- Opening Delimiter -

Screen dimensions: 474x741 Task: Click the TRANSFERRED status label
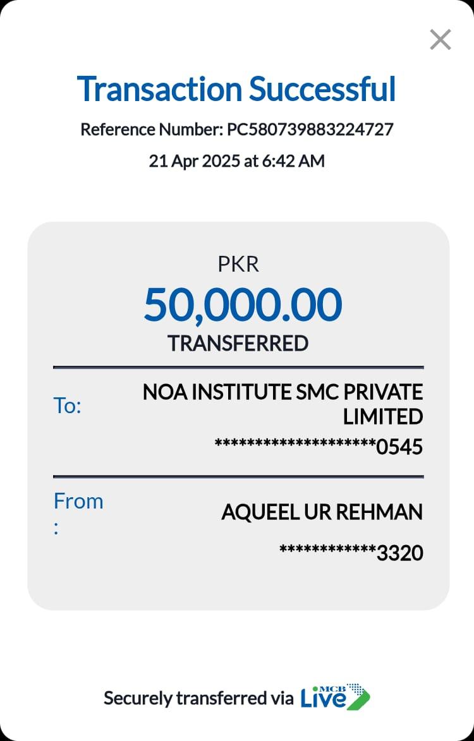[238, 343]
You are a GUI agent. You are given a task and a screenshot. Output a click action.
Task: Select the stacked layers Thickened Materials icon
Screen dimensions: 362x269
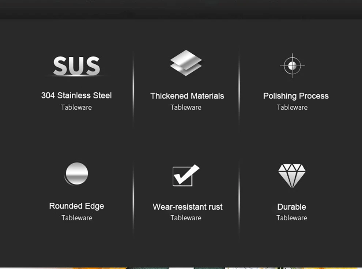[x=186, y=63]
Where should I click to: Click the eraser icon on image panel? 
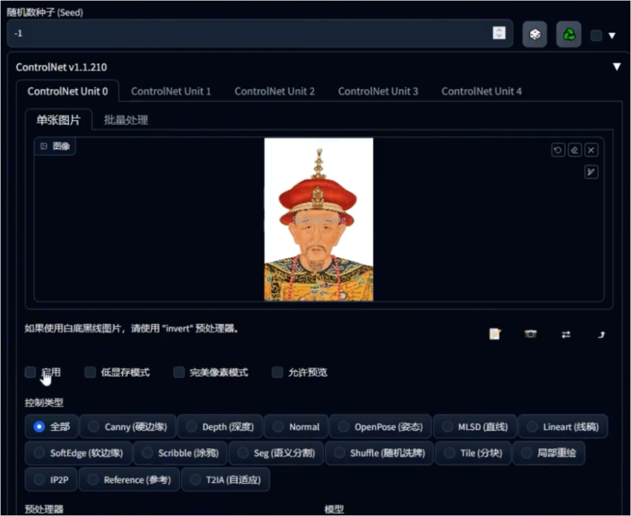(575, 150)
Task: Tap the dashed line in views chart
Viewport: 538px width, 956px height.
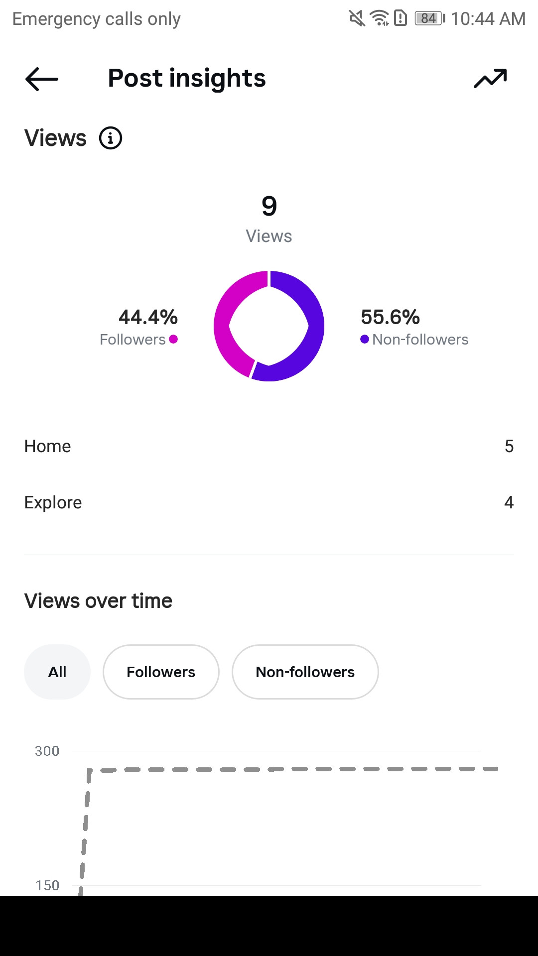Action: point(299,769)
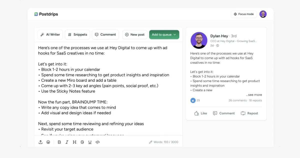Like Dylan Hey's post

[x=200, y=113]
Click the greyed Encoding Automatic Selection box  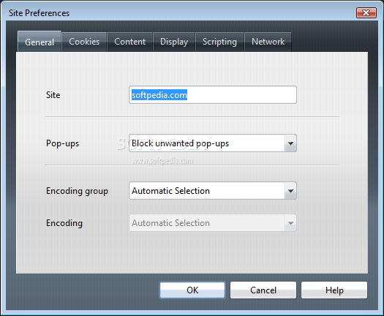(213, 223)
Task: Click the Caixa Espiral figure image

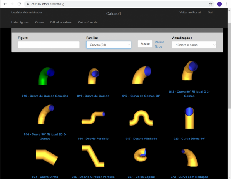Action: [141, 156]
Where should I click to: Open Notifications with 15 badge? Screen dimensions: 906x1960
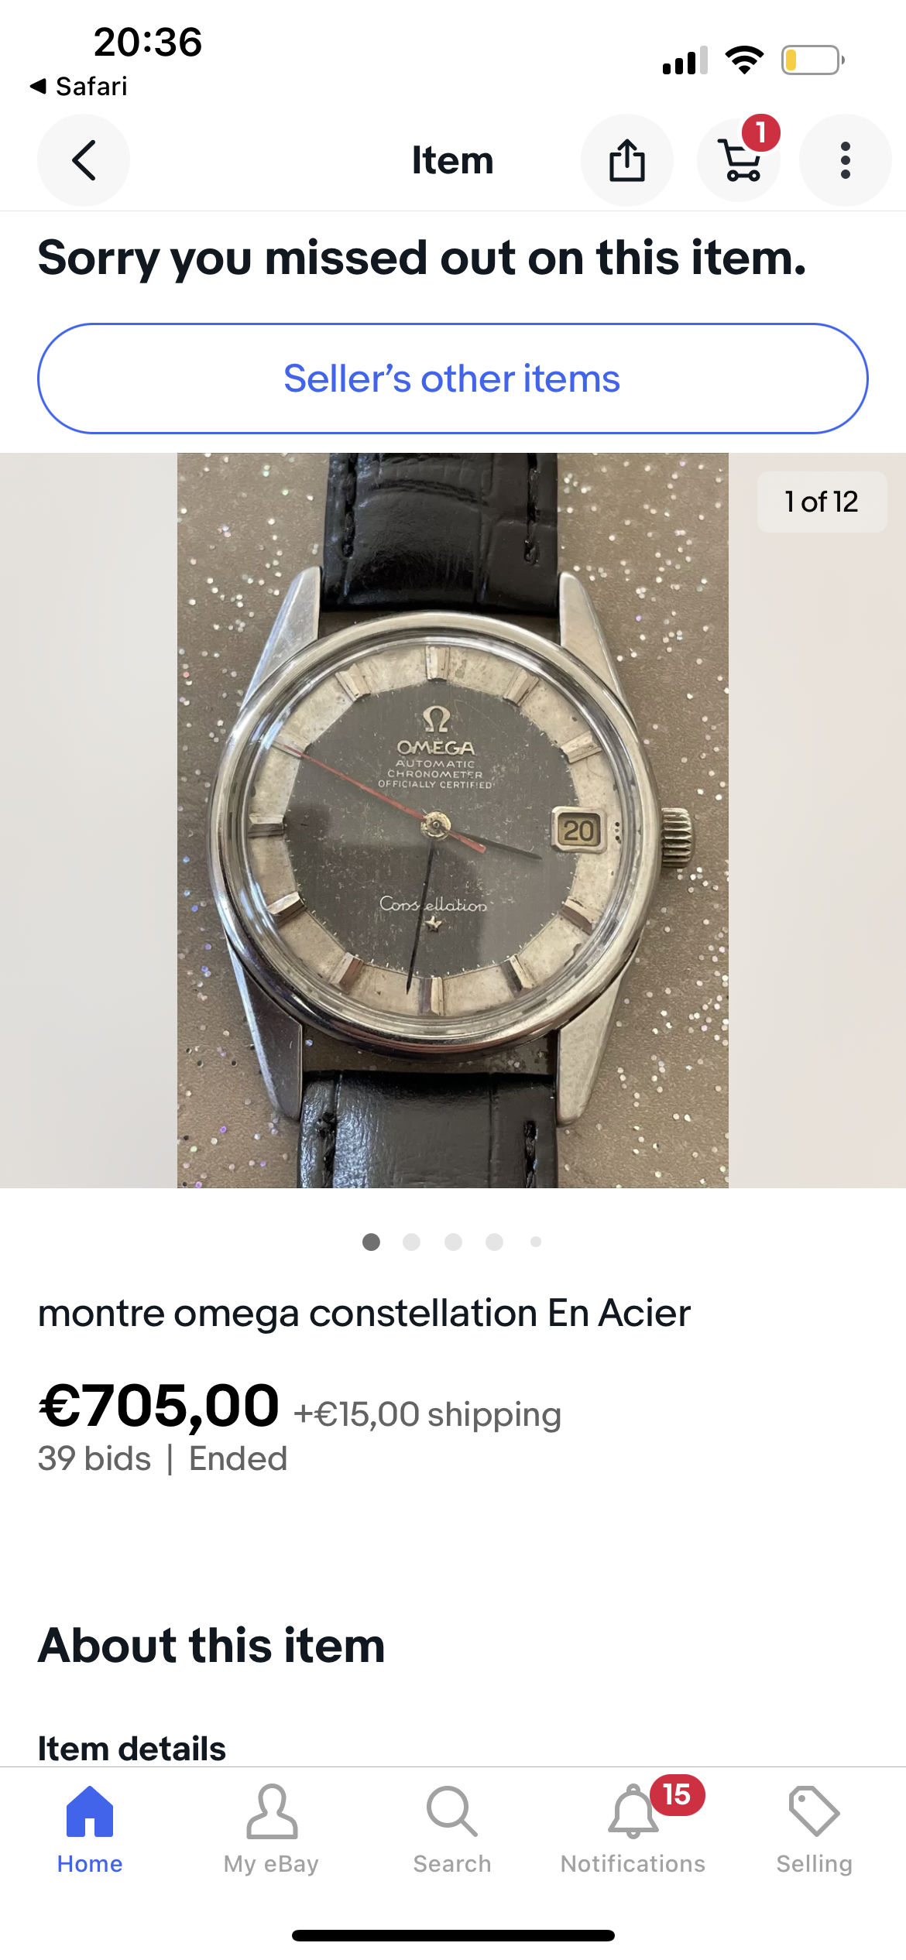[x=633, y=1830]
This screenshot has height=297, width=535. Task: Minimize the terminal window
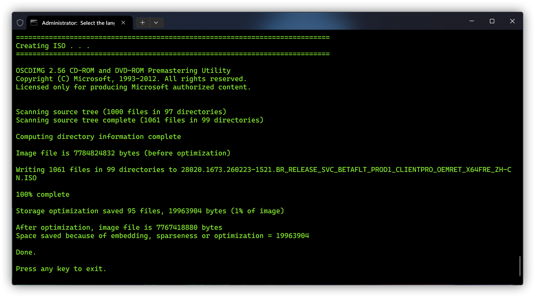click(x=472, y=21)
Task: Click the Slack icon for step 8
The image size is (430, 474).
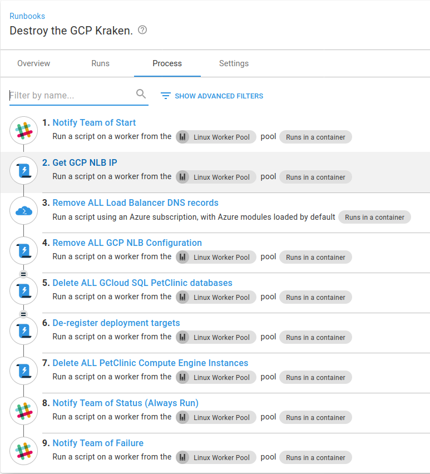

- Closing Delimiter -

> AIM OF THE EXERCISE
Please repeat exactly the data above from its first line to the line that contains "Task: Select the", inclusive, and leave every picture out.

> OUTPUT FOR THIS EXERCISE
Screen dimensions: 474x741 Task: Click the TRANSFERRED status label
[238, 343]
You are a GUI agent. You are given a task and a screenshot. Output a click action.
Task: Select the stacked layers Thickened Materials icon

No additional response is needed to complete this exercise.